Hi,
sideshowbob said:
Anything "can be" highly significant. The fact is, if, in general, power cables actually were highly significant, that significance would be clearly audible, and there would be unequivocal evidence for it.
Well, first of all, the implication is of course that if something CAN be significant under certain circumstances we need to define next these.
sideshowbob said:
You can finesse round this basic fact all you like, the credibility gap is on your side of the debate until you provide some evidence.
I am not sure what credibility gap you are talking about.
It is trivial to illustrate that all mains powered audio gear is subject to various leakage currents into the chassis/signal ground. These currents must go somewhere if more than one piece of equipment is present and they are interconnected by conductive means.
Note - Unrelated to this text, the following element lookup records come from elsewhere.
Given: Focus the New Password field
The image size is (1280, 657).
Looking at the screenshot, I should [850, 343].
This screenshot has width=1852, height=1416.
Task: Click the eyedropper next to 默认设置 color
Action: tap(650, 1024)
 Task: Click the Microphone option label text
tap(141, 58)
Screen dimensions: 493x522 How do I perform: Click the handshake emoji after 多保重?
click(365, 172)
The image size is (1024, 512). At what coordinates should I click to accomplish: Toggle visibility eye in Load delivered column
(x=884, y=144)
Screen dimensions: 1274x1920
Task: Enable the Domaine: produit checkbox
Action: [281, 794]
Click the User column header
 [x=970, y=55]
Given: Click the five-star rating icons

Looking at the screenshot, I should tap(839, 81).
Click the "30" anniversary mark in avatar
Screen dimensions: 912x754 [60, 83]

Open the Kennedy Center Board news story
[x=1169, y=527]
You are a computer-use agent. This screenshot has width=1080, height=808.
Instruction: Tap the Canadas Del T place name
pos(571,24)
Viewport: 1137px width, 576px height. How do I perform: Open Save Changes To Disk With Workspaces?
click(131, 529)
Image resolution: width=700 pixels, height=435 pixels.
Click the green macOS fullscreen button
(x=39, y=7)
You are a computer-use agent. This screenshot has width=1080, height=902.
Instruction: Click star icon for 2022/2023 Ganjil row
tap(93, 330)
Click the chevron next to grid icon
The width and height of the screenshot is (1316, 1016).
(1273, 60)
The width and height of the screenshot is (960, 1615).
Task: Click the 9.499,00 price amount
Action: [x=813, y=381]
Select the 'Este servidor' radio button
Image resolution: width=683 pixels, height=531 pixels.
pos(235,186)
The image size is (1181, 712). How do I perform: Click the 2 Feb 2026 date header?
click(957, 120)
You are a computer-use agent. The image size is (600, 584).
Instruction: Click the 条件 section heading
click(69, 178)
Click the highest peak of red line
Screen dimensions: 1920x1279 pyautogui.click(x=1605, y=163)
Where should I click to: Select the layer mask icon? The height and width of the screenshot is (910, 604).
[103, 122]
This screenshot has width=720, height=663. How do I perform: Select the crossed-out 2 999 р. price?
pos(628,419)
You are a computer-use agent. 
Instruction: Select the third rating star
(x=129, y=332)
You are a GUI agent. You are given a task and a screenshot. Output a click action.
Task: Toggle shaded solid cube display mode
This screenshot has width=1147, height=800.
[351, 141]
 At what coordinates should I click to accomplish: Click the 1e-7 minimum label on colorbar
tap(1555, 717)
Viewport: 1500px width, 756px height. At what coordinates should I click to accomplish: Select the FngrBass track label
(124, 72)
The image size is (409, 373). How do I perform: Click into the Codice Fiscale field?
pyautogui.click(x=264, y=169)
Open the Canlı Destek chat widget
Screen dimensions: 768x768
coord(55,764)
Further, the current flowing in the mains cable is of a highly pulsed nature (not a 50Hz sinewave) with a lot of high order harmonics in most conventional gear, using torroidal transformers or switched mode supplies is especially notable.
If our mains cable has a high differential mode inductance or resistance we will experience a material voltage dropped which will invariably find it's way into the audio circuitry.
The final issue worth noting is the amount of RF in the air. On much commercial gear, when fitted with a standard £0.25 Mains cable I merely need to dial a number on my mobile to get a measurable (and audible ticking) output despite shorted inputs. Using for example shielded mains cables with some build in (ferrite) filtering which do not have to be expensive pretty much excludes the field from my mobile.
If you find all that incredible you may need to (re) take EE101.
BTW, NOTE that I am not in favour of "expensive" cables per se, however small scale hand build items do cost money.
In the case of mains cables I am VERY MUCH in favour of avoiding specialist cables as most of them do not have the neccesary safety approvals, which alone disqualifies from use. The key point from my end is that for any particular genre of cables there are reasons why there is a potential to cause audible differences, usually simply due to the designed in problems in much audio gear.
I have also observed some other items which seem to defy at this stage sensible explanation (the difference between silver and copper conductors, which becomes rather disturbingly large when transformers are wound with silver - not that I think the silver wound transformers neccesarily to be better BTW, another one is the effect quarz crystals in equipment - that is not the oscillators, but the ones you buy in the new age shop), but that does indicate to me a requirement to deny them.
So, bottomline, make sure you have actually attempted to understand what goes on, before making grand pronouncements and keep an open mind about the rest. Sadly the lack of actual serious investigation and understanding lineary leads to the extremes of charlatanery we can see in the fringes of audio accessories and which gives perfectly sensible people who actually do serious research and attempt to address real issues a bad name too, by being tared with the same big brush.